Six-year-old living with Cystic Fibrosis still wants to be a rock star one day

Janco Koorts is suffering from Cystic Fibrosis (CF) and despite being just six years old, he remains positive come rain or shine.

According to the South African Cystic Fibrosis Association (SACFA), CF is a life-threatening disorder that can be inherited. SACFA further revealed that unfortunately, for the thousands of people suffering from this disorder, there currently is no cure. However, several treatments are available so that complications can be prevented and make the condition easier to live with.

However, Janco’s mother, Tanya revealed that treatment is expensive.

“We are raising funds to get the life-saving medication, known as Trixacar, from Argentina for our little warrior,” said Tanya.

She claims that Trixacar is a medication used to treat CF and that one box costs $3 200 which is more than R62 000. In total, an amount of R400 000 needs to be raised to allow Tanya to buy six boxes of Trixacar along with the travel costs to Argentina.

Janco had been diagnosed with CF before his second birthday. Tanya was born and raised in Randfontein but her journey started in the Northern Cape. She said that they were very lucky that a doctor at a hospital in Kimberly diagnosed Janco so early on. The cost of living with CF is also taking a toll; financially and emotionally.

For Janco, living with CF is hard as he must visit doctors regularly, drink plenty of medicine and use a nebuliser often.

“When I stay at the doctor they need to put a pipe down my throat to get the mucus out,” he said.

Tanya added, “Janco takes a lot of medication every day and includes pancreatic supplements such as Creon, multivitamins, antibiotics, mucus thinners, antibiotics to steam with bronchodilators, and anti-inflammatory drugs with two different nasal sprays. He also has to go through physio regularly.”

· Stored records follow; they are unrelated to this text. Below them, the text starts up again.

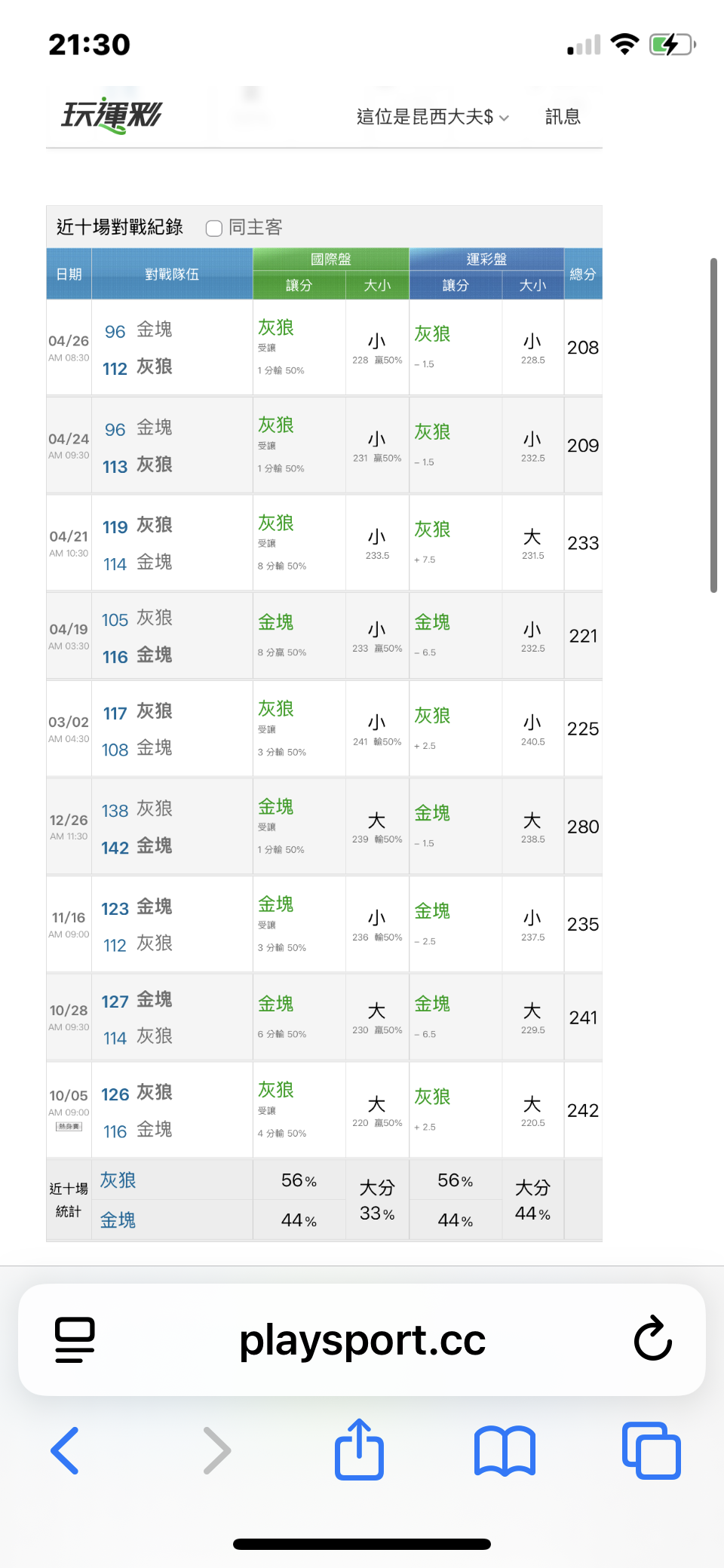Tap the playsport.cc address field
724x1568 pixels.
pos(362,1339)
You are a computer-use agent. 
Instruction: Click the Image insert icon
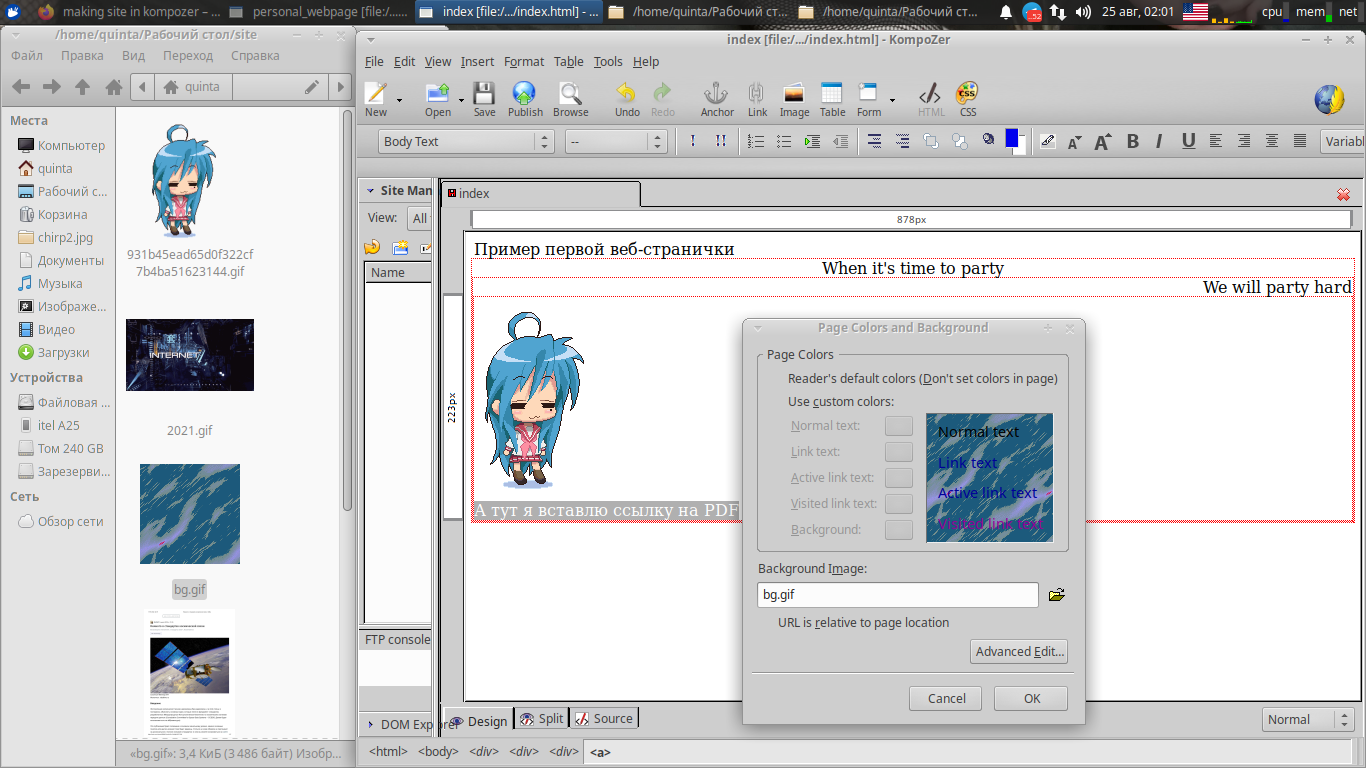794,100
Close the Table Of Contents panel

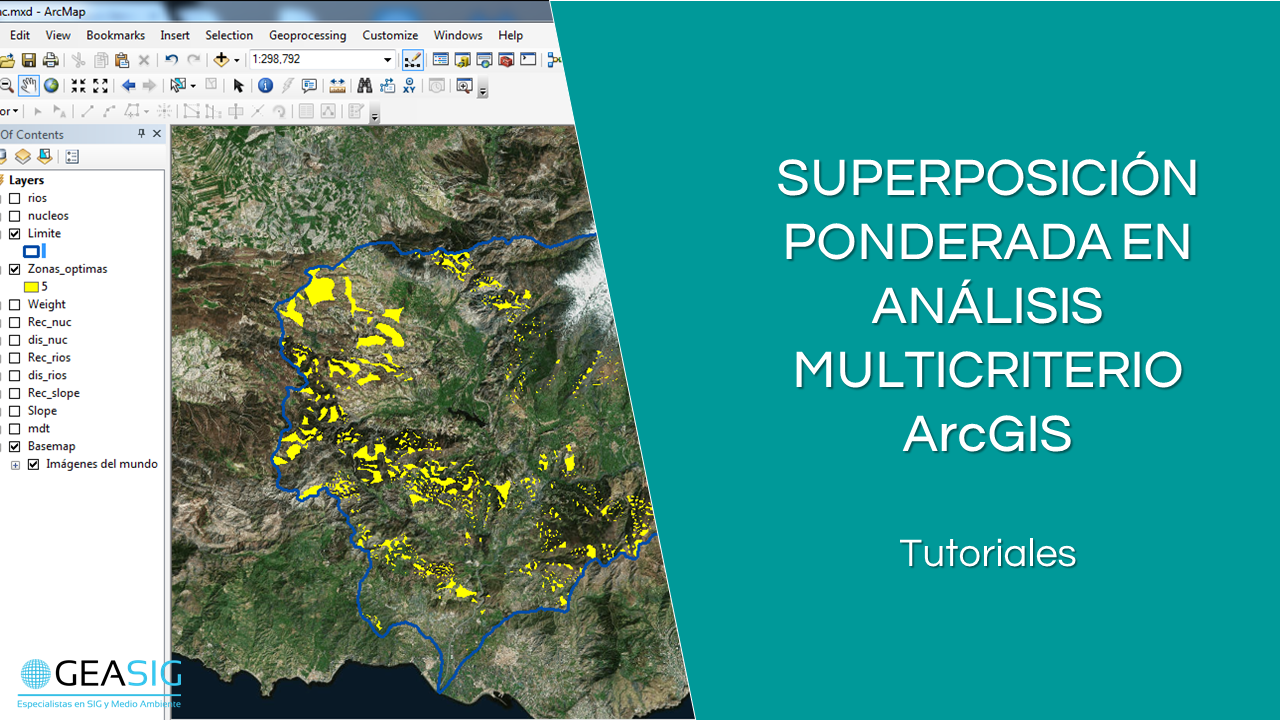157,134
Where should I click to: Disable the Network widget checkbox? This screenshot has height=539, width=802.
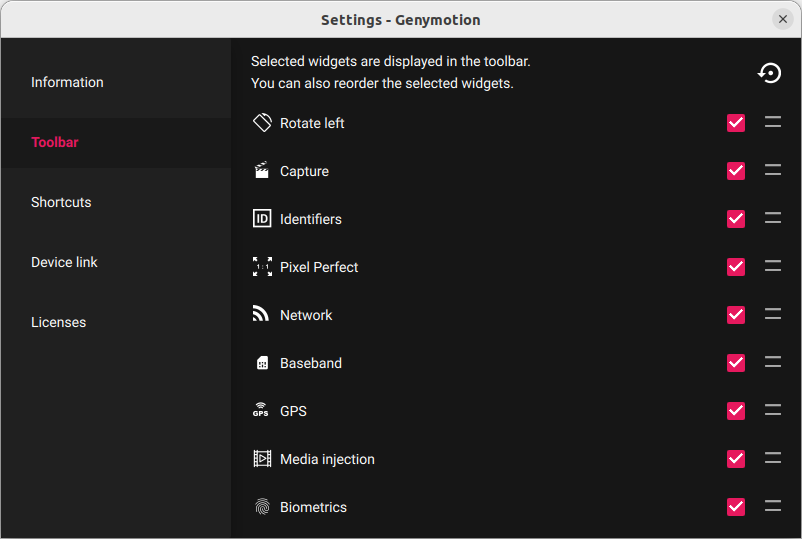736,315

For Janco and his mom, their daily routine starts as early as 04:00. Janco then drinks his antibiotics and vitamins. He then uses the nebuliser three times in the morning. Afterward, Janco has physio so that the mucus can detach from his passageways. When nighttime arrives, Janco receives another two sets of nebulising and then another round of physio as well. Tanya continued that every time Janco ingests food, he needs to drink his Creon.

“CF deprives Janco of being a normal boy. He cannot play in the mud like other friends, he cannot play at a restaurant in the children’s area. He is not allowed to sit outside when we braai. Any smoke is very dangerous for him. As everyone lived during the Covid-19 pandemic, that is how Janco must live every day. No contact with other people, wear a mask everywhere and sanitise everything,” Janco’s mother said.

CF has caused Janco to miss a lot of fun events. He cannot attend children’s parties and he cannot take part in sports. His mother tells about how Janco could not go to career day, even though they planned this day for so long since Janco was undeniably excited.

Even though CF affects Janco’s daily life, he does not allow the condition to get him down. Janco dreams of becoming a farmer and a rock star. In August Janco was unable to attend career day at school since he had a doctor’s appointment. Even so, Janco dressed up anyway. With guitar in hand, Janco was ready to set the stage and show CF who was boss.

“CF affects everyone in the family. It breaks me as a mother to know that my child has a terminal illness. He has so many dreams for his future. Janco knows he has CF but he does not know how serious it is,” Tanya said.

“As a CF parent, you are so hard on yourself. If he grows a bacteria then you blame yourself – what could you have done to stop it? You did not do his steam and physio well enough. We chose to give him a normal life, but sending him to school every day is a dangerous risk.”

Tanya is on the board of SACFA and part of her role is to welcome newcomers with a gift in hand. She explains how bitterly sad it makes her to see children who have been diagnosed. She cries her heart out knowing that these children have received their “death sentence” and the parents are going to battle against this death every day. Her advice to other parents is to take each day as it comes.

“Cry if you want to cry. Be angry. Do not hide your feelings of hurt and fear. Talk to the Lord every day. He is your comforter. In the end, you cannot fight this battle without faith.”